Videos posted online do not appear to show the man either balling his fist or assaulting the officer.
“It felt really gratuitous, even at the time,” said Kegan Queen, who captured video at the scene with his phone. “The man was obviously not hurting anyone. It felt really extreme.”
Police on Sunday refused to identify either the officer or the man who was arrested.
“MTPD opened the investigation today, and it will review all available facts and evidence, including witness statements and videos posted on social media,” Holzer said. “Because the investigation is active, we are unable to offer additional comment at this time.”
MTPD has opened an internal investigation into an arrest at U Street Station yesterday evening that involved an officer using force. We take use-of-force matters seriously, and we are committed to fostering the public's trust in us. Below is our full statement. #wmata pic.twitter.com/O3bgtcpmhw
— Metro Transit Police (@MetroTransitPD) June 23, 2019
Queen was on his way home from work when he came upon the scene. He said he saw officers detain a youth, who had been in the station with a group of friends.
“The group took off,” Queen said. Officers “arrested the first kid and had him held down on the ground next to the Metro tracks when one of his friends came over and he was upset, so they arrested his upset friend as well.”
Chemere Jones, who said she had just finished apartment hunting and was heading to meet a friend, arrived at the scene about the same time.

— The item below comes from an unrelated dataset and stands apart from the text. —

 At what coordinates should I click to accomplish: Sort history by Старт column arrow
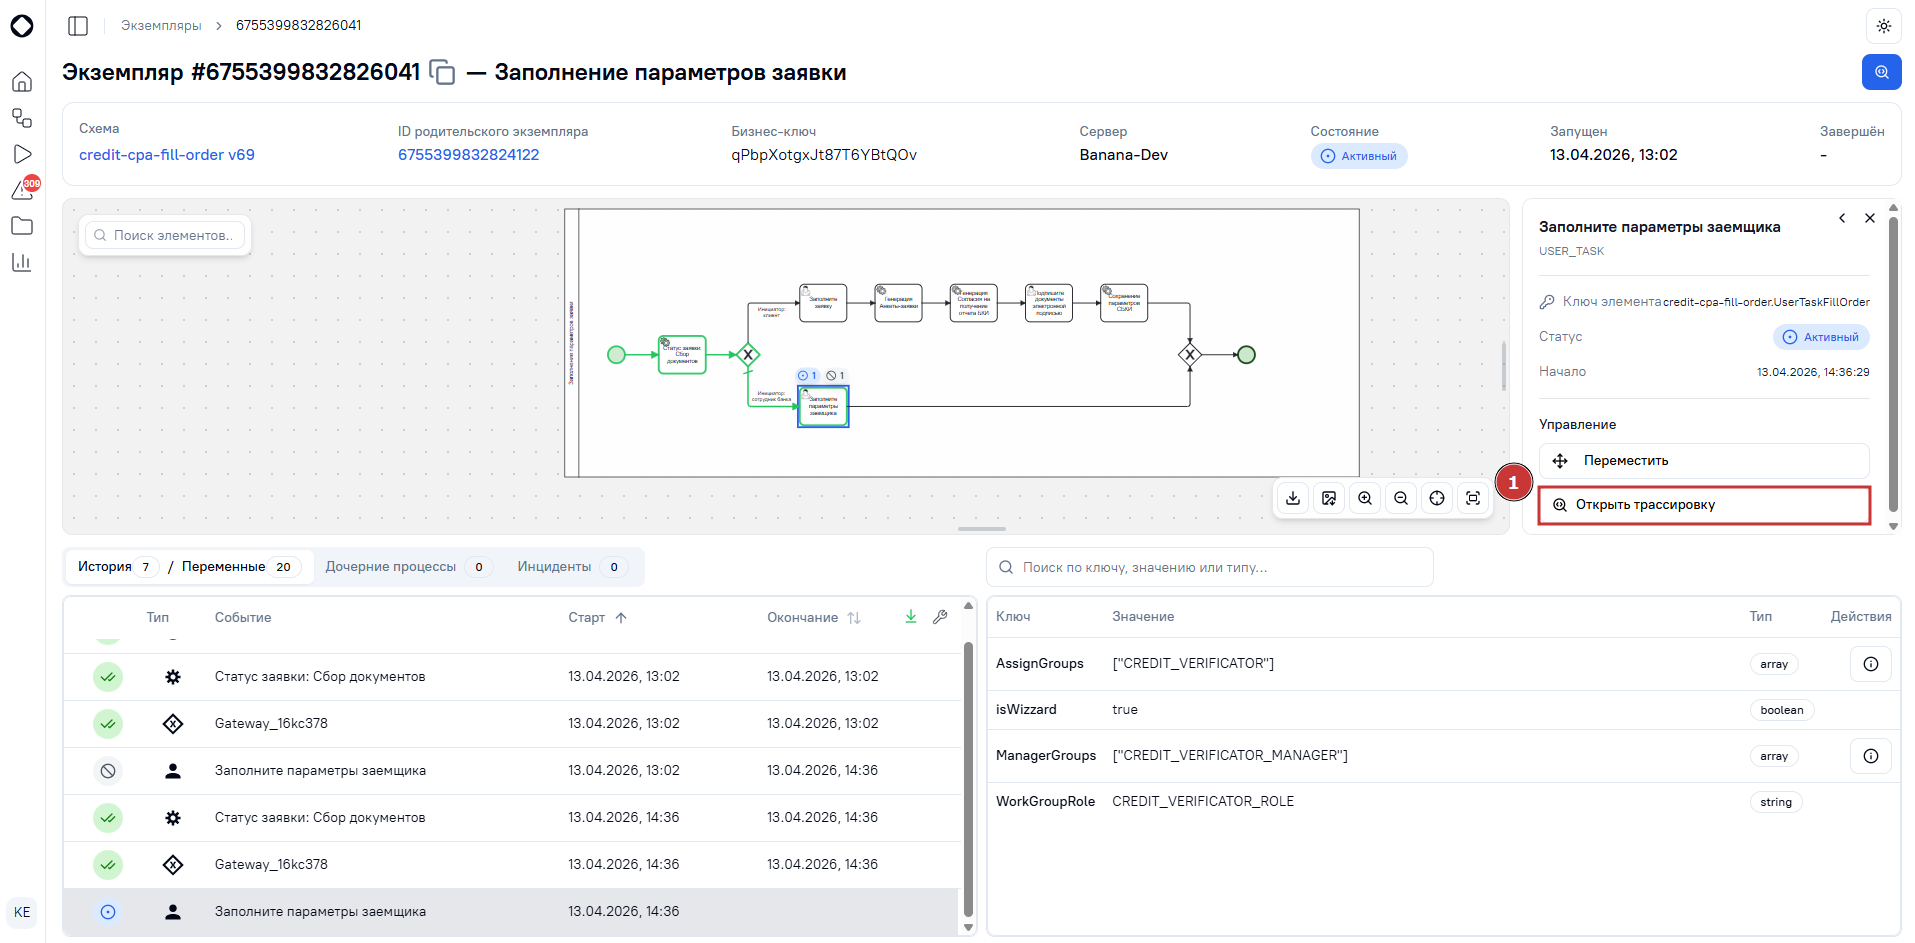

“I get off the train, and I see two transit police officers with their hands on one little African American boy,” Jones said. “His hands were behind his back, and one of the transit officers had his knee in between the middle of his shoulder blades.”

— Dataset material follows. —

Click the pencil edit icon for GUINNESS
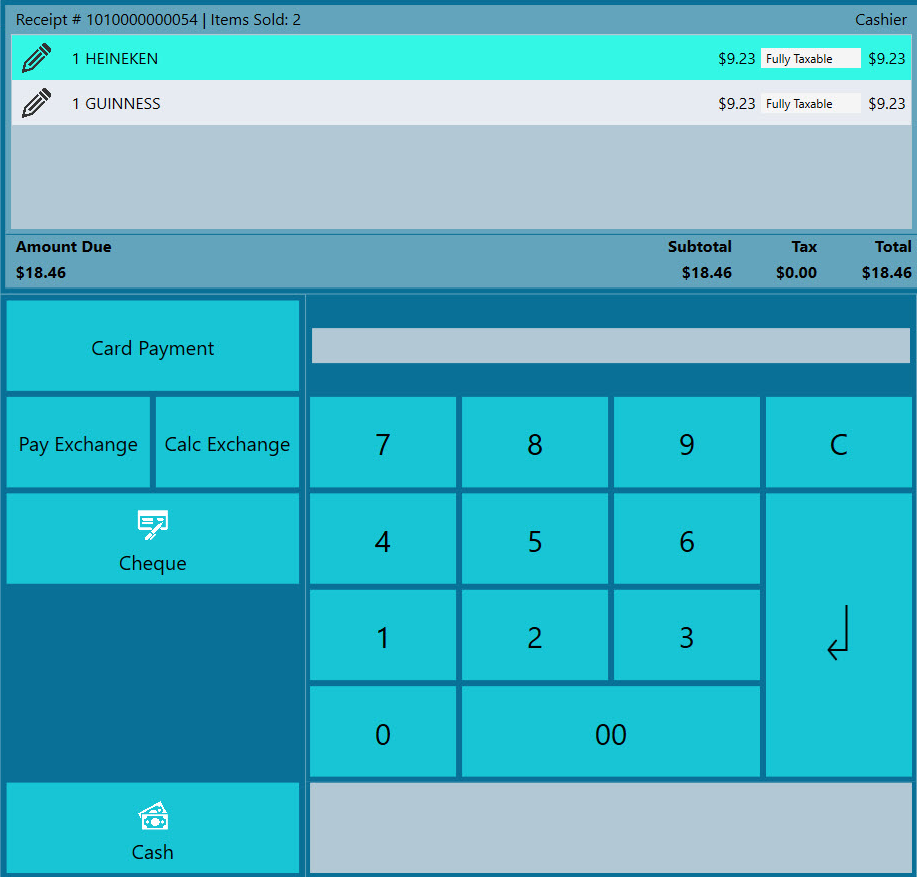coord(36,103)
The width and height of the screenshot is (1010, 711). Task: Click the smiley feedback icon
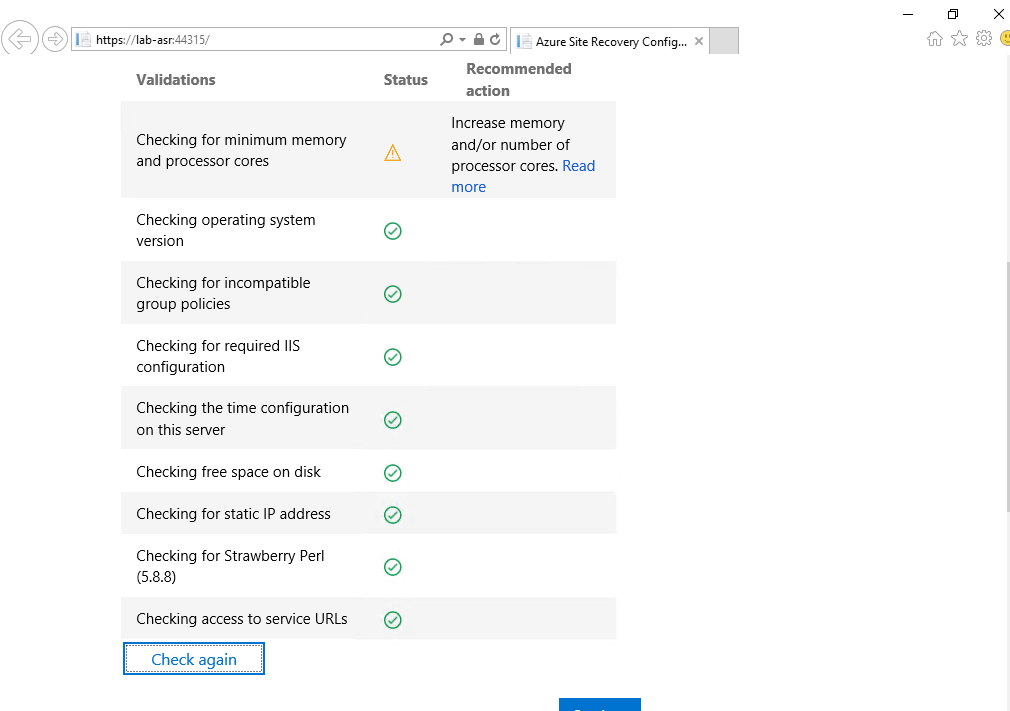click(x=1003, y=39)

Jones also began taking video. By the time her video begins, one of the boys is handcuffed, seated on a concrete Metro station bench, with two officers standing beside him. The man who would later be arrested can be seen standing on the opposite side of the concrete bench, talking with the officers. Jones and Queen said the man was trying to advocate for the boys.
Holzer, the Metro spokesman, said officers had arrived at the station around 5:42 p.m. “for a report of disorderly juveniles threatening Metro riders with sticks.”
Holzer said “witnesses pointed out a group of juveniles and stated they had been threatening riders with fireworks. Units contacted the group of juveniles and two of the juveniles attempted to flee.”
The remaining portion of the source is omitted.